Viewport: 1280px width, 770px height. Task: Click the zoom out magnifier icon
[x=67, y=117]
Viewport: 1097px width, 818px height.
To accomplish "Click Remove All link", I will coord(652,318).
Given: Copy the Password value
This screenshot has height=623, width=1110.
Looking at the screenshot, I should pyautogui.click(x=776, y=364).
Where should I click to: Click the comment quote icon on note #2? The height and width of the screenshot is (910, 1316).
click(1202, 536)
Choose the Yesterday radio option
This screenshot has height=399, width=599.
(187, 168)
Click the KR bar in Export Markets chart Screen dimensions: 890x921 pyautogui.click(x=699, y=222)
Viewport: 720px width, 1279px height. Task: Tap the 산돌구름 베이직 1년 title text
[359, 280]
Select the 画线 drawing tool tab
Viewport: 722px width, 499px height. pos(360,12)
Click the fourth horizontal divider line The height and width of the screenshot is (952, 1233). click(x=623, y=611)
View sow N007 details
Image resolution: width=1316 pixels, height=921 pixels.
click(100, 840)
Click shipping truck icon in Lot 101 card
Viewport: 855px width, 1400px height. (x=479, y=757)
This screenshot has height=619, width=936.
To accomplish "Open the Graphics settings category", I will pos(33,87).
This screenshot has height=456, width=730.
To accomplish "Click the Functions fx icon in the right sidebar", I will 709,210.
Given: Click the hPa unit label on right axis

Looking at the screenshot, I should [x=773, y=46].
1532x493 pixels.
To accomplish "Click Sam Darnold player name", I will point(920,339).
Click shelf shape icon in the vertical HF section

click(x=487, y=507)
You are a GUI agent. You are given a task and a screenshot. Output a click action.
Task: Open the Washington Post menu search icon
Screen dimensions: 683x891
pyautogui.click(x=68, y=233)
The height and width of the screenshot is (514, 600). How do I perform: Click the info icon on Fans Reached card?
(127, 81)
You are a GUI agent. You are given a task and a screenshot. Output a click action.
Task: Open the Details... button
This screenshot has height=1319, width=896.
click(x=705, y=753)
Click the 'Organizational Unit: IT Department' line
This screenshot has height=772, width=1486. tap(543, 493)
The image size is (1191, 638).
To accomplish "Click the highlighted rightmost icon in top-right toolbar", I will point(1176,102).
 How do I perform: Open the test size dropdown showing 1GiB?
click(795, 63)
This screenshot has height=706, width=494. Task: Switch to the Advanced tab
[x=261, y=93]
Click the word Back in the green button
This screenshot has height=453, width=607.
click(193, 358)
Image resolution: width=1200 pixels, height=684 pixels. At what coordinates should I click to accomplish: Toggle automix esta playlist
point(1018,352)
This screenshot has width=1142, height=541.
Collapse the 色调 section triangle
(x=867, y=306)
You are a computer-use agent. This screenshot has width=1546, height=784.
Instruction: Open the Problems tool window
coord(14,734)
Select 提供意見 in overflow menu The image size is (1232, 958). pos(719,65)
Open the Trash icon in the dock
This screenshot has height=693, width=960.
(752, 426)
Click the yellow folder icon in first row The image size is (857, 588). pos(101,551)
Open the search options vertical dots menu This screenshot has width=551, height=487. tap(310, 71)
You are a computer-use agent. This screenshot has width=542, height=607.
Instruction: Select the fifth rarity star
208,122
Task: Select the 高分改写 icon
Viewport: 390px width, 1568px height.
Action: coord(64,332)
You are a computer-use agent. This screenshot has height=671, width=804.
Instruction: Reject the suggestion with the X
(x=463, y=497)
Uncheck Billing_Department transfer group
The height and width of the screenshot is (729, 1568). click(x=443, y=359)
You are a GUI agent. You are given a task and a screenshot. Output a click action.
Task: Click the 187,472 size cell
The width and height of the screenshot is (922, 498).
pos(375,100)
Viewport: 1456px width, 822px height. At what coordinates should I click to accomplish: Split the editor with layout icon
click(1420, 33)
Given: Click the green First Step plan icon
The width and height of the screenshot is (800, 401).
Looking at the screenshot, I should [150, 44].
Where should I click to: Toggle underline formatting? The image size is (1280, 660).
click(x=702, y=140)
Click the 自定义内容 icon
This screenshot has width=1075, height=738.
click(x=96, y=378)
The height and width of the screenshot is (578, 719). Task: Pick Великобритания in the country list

== == ==

* EXERCISE
Reply with nothing except the number of lines in the listing above that include the string "green".

* WRITTEN SOLUTION
2